3. The suit as aforesaid, was for the reliefs of partition and rendition of accounts with respect to the estate of late Sh. Ram Prasad of whom the appellant and the respondents are the legal heirs. The said estate comprises of (i) tenancy rights in two commercial premises (shops) being at 28/24, East Patel Nagar, New Delhi and at 4340, Ansari Road, Daryaganj, New Delhi;
(ii) tenancy rights in a residential premises at 1997, Ganj Mir Khan, Daryaganj, New Delhi; (iii) a Maruti Car; (iv) jewellery; and, (v) cash in the savings bank account (in Allahabad Bank, Ansari Road).
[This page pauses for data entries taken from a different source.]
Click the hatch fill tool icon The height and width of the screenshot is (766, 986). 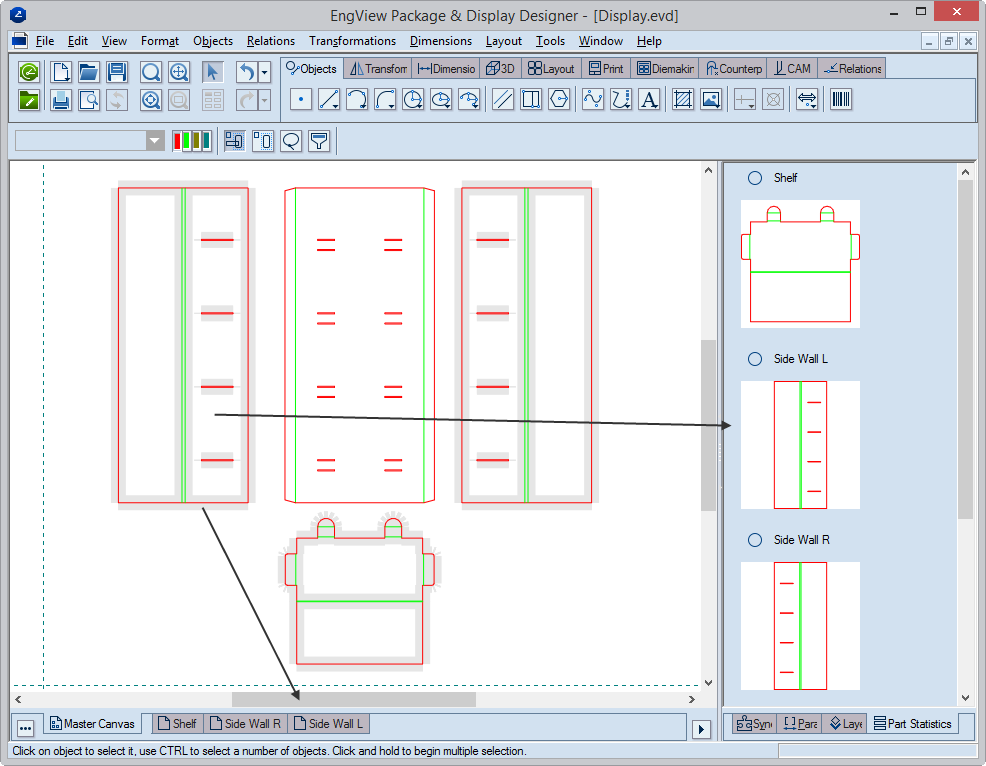coord(683,100)
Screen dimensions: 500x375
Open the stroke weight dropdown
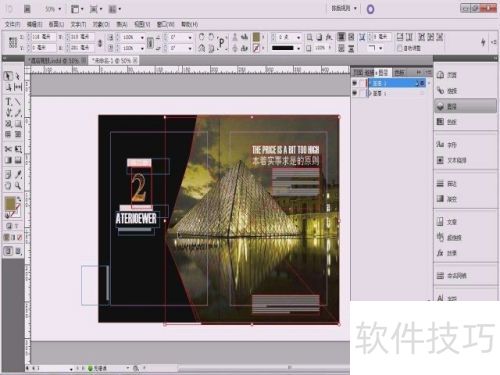coord(298,37)
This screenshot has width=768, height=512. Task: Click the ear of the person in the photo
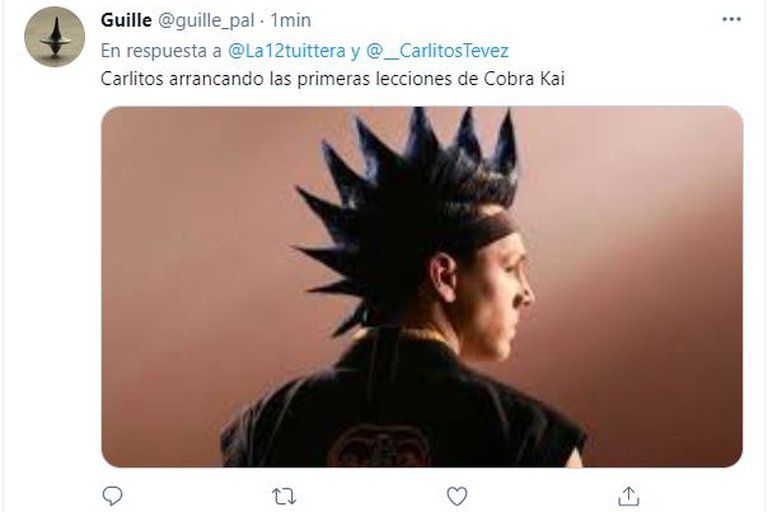tap(443, 277)
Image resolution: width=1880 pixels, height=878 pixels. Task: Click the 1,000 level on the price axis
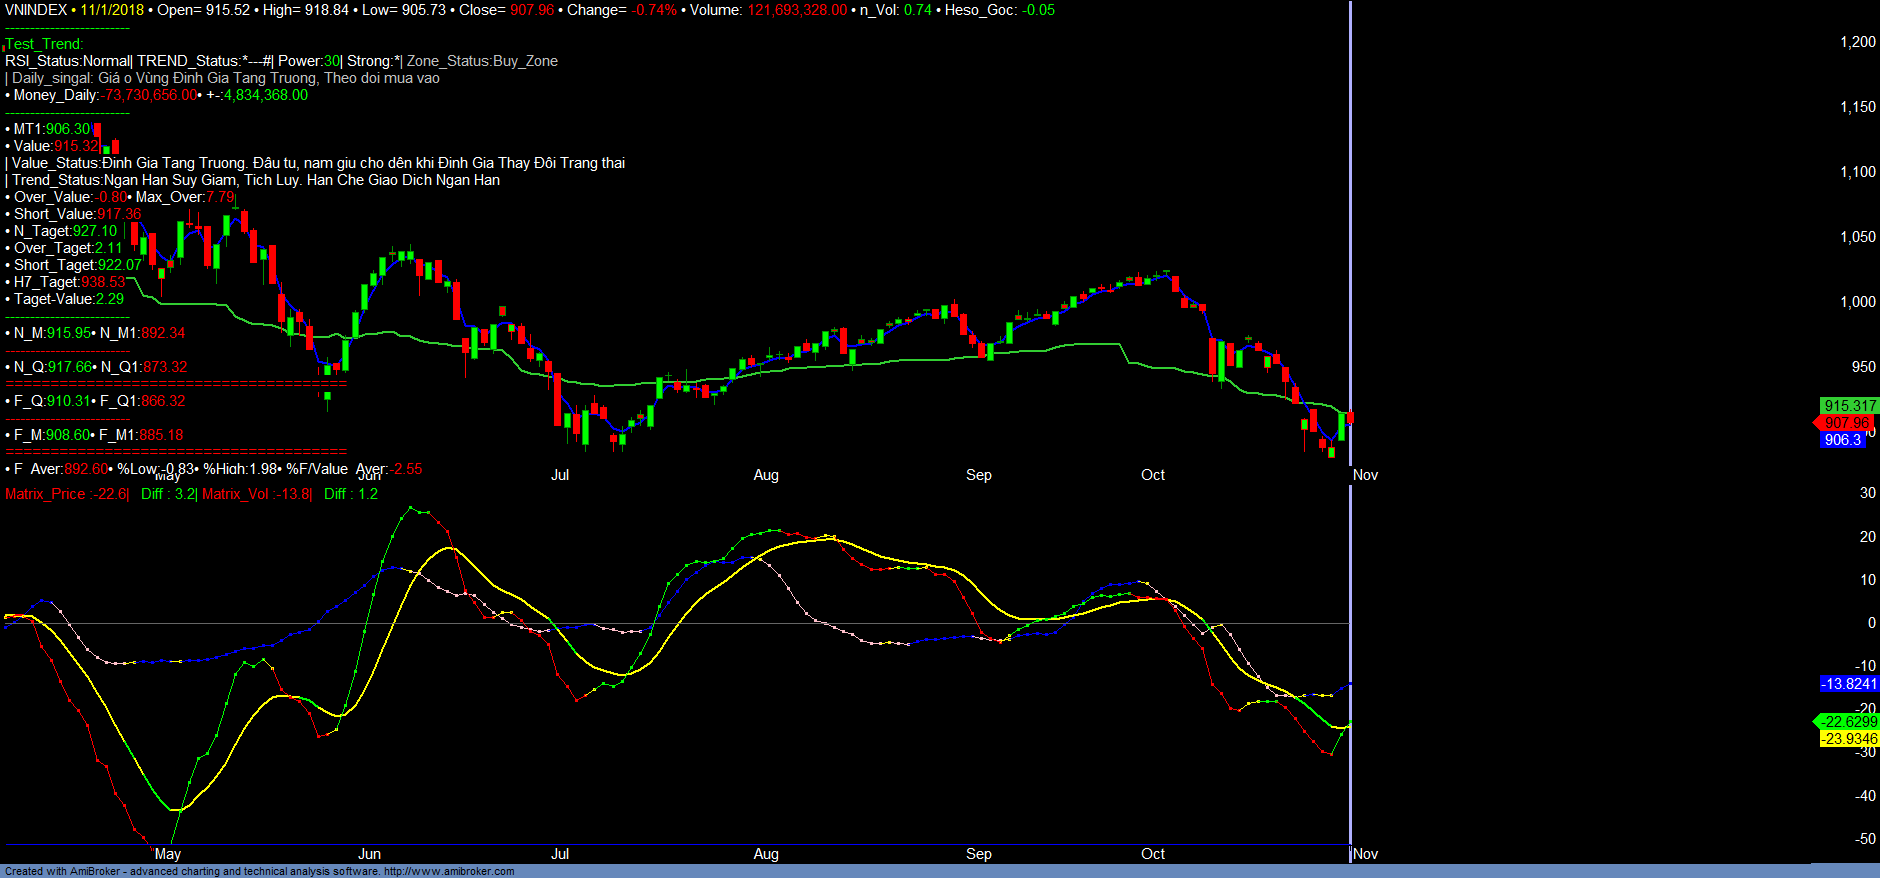tap(1858, 302)
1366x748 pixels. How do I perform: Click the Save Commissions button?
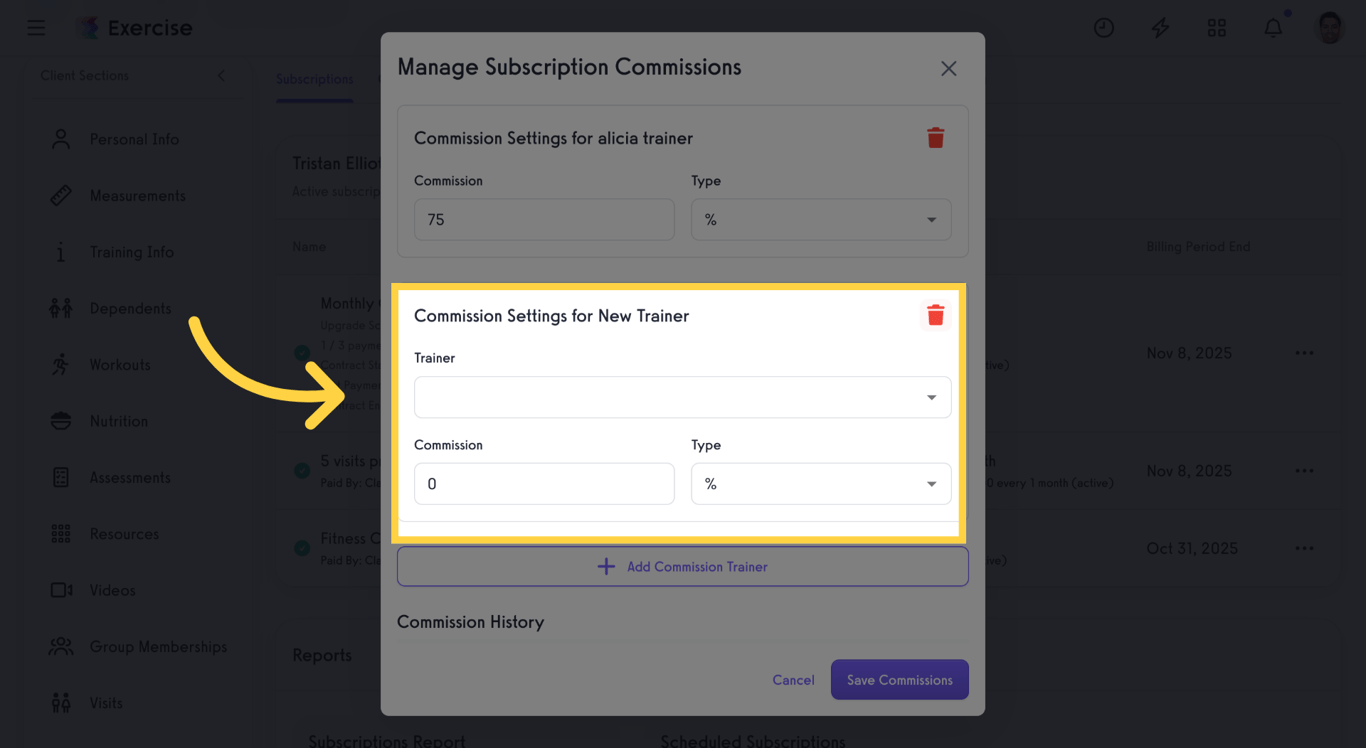899,680
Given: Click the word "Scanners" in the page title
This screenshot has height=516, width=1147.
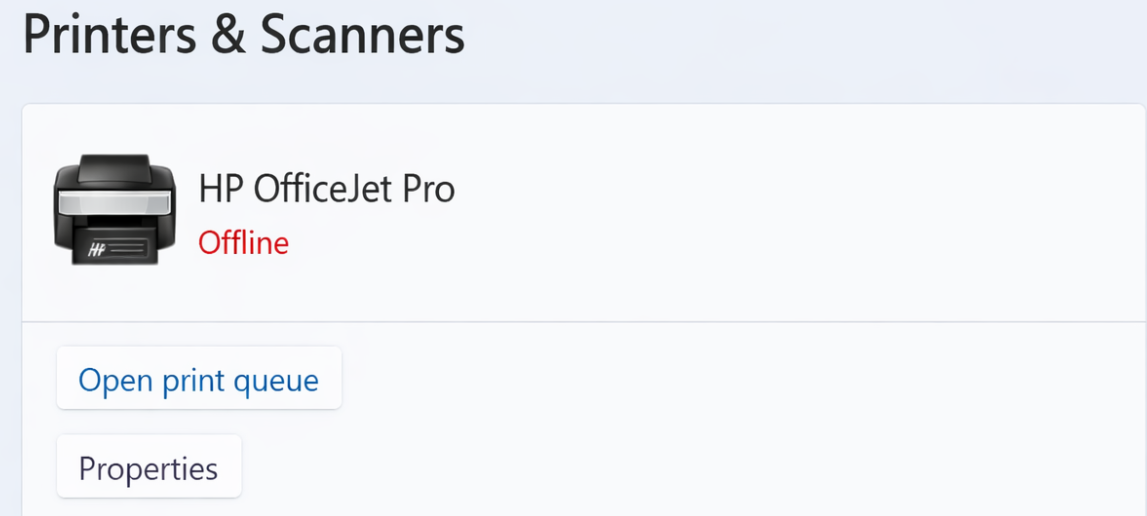Looking at the screenshot, I should point(363,35).
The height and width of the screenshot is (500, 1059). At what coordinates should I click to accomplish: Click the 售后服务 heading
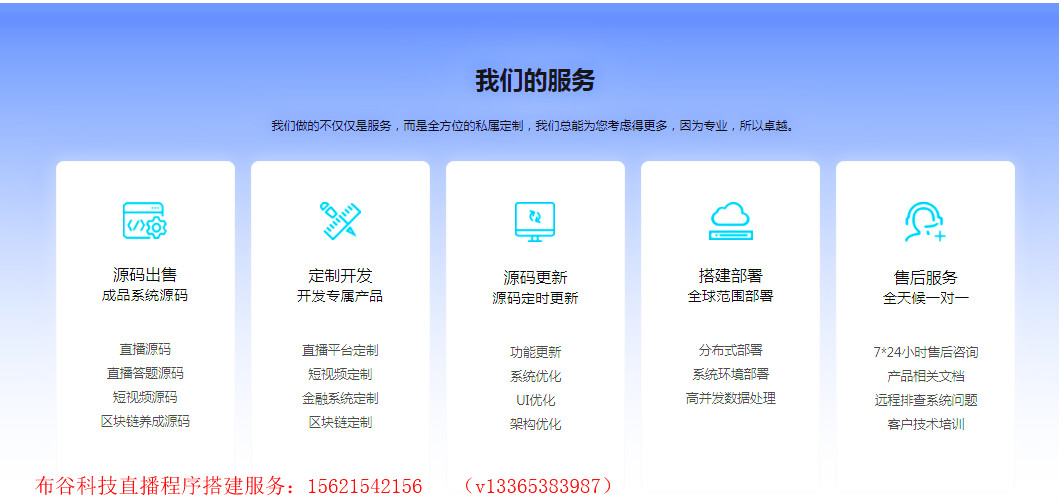(x=925, y=277)
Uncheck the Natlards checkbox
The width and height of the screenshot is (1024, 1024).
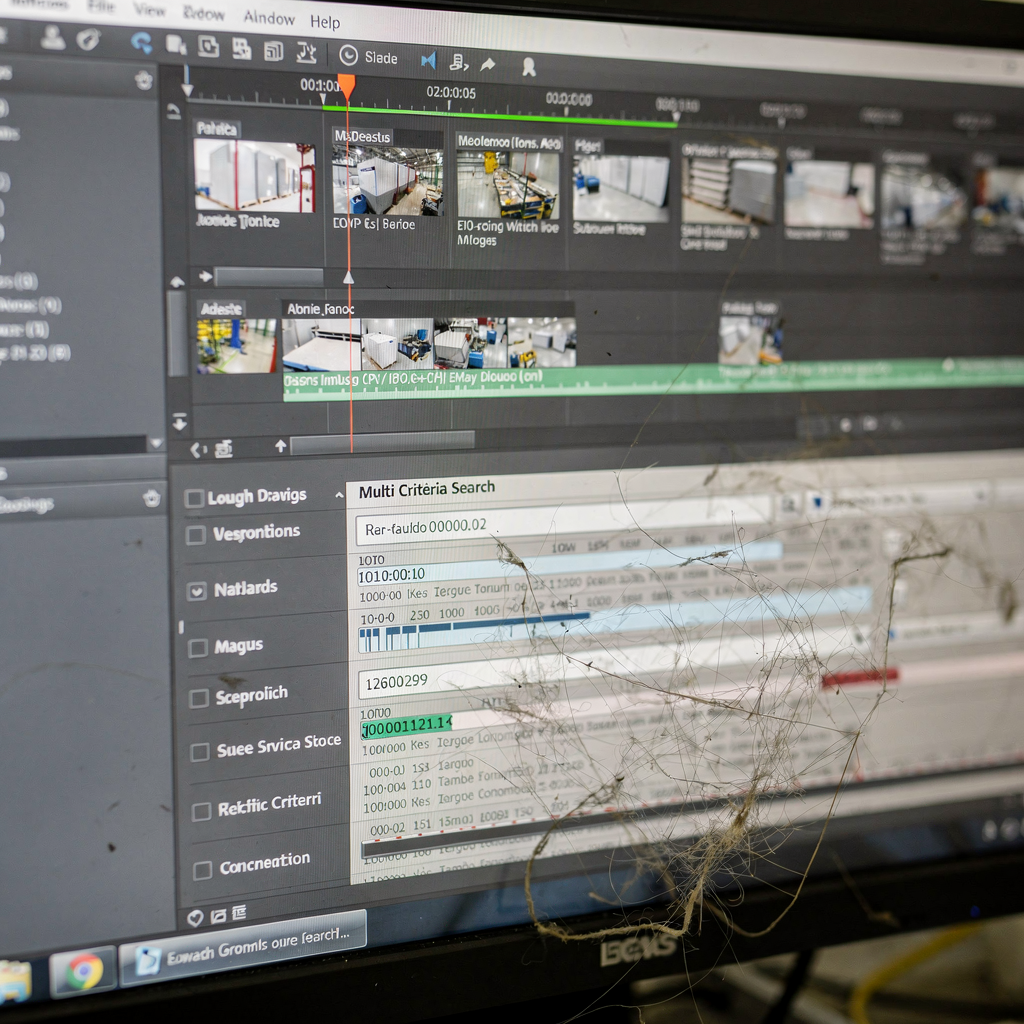tap(197, 591)
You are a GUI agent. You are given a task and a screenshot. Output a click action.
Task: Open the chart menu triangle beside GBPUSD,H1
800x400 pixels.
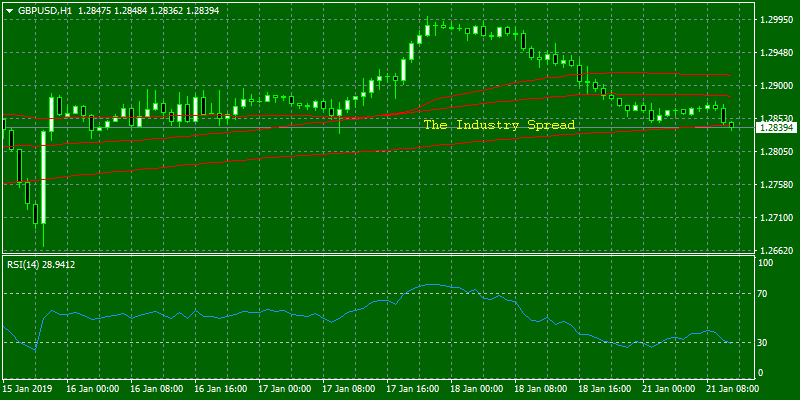point(9,10)
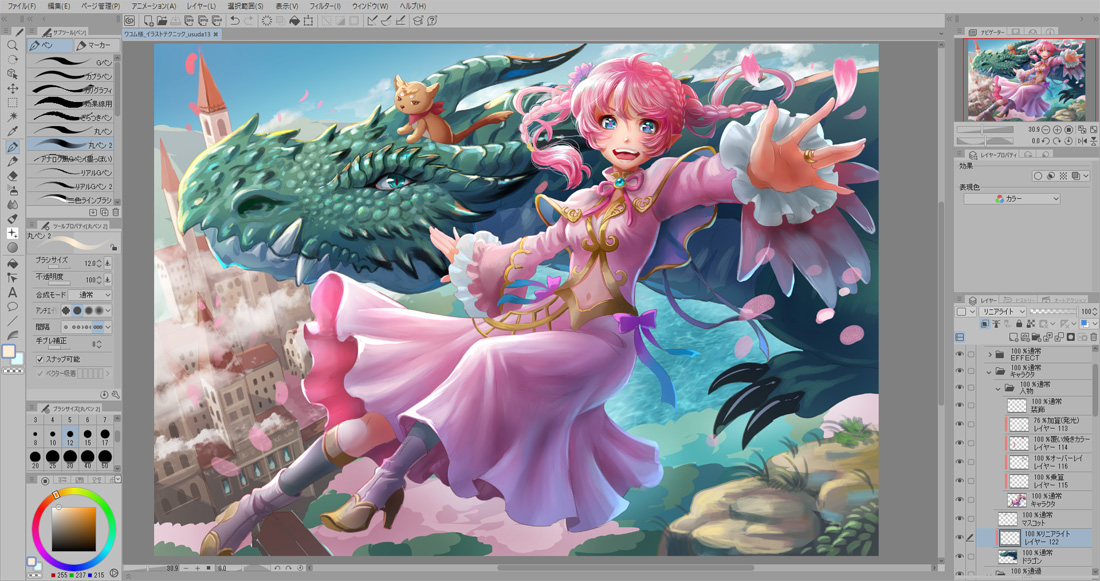Viewport: 1100px width, 581px height.
Task: Select the Auto Select magic wand tool
Action: [x=13, y=117]
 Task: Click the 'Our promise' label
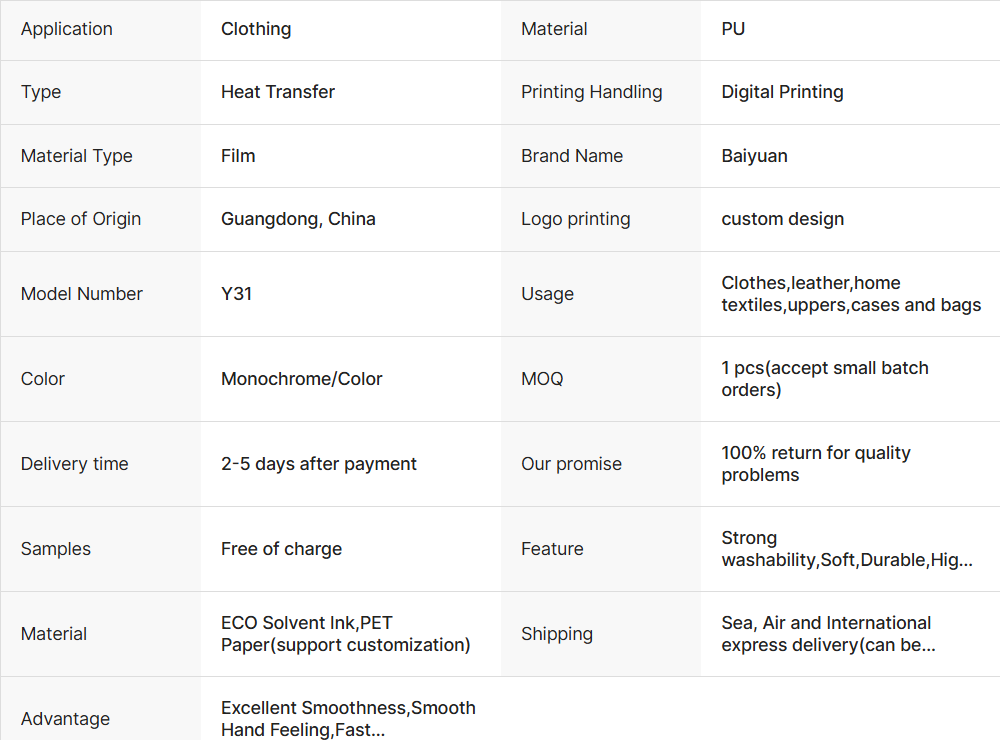click(571, 464)
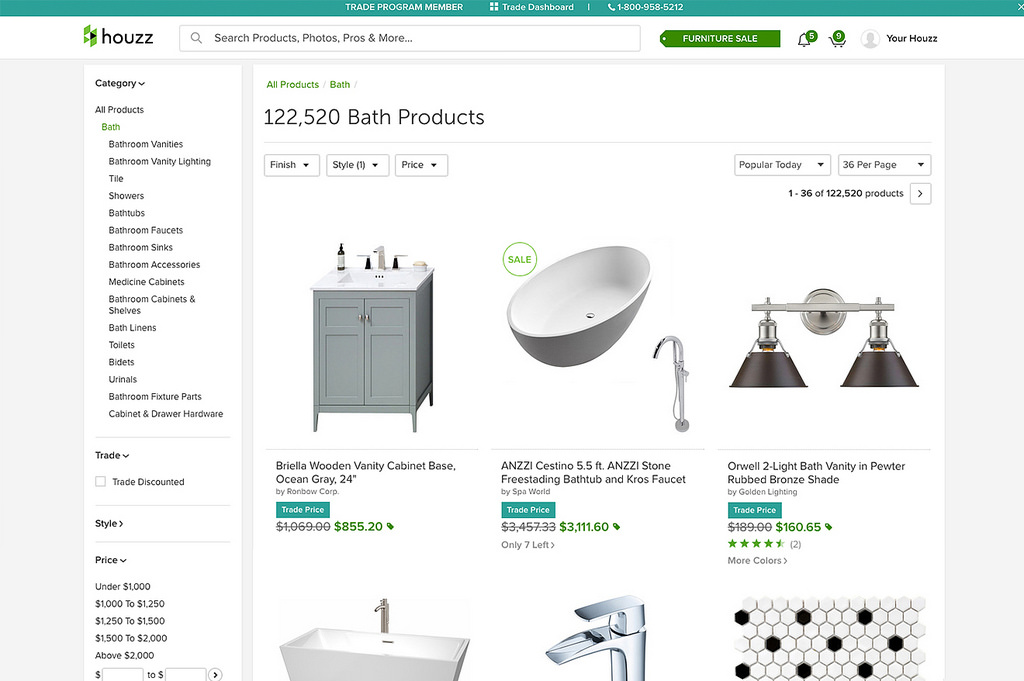
Task: Open the Finish filter dropdown
Action: point(292,165)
4. On the pleadings of the parties, there was no dispute that, the (i) appellant; (ii) respondent No.1; (iii) respondents No.2 to 6 together; (iv) respondent No.7; (v) respondents No.8 to 10 together; (vi) respondent No.11; and, (vii) respondent No.12, have 1/7thshare each in the estate of late Sh. Ram Prasad. Only the following issues were framed in the suit:
"1. Whether the tenancy right can be partitioned? OPP.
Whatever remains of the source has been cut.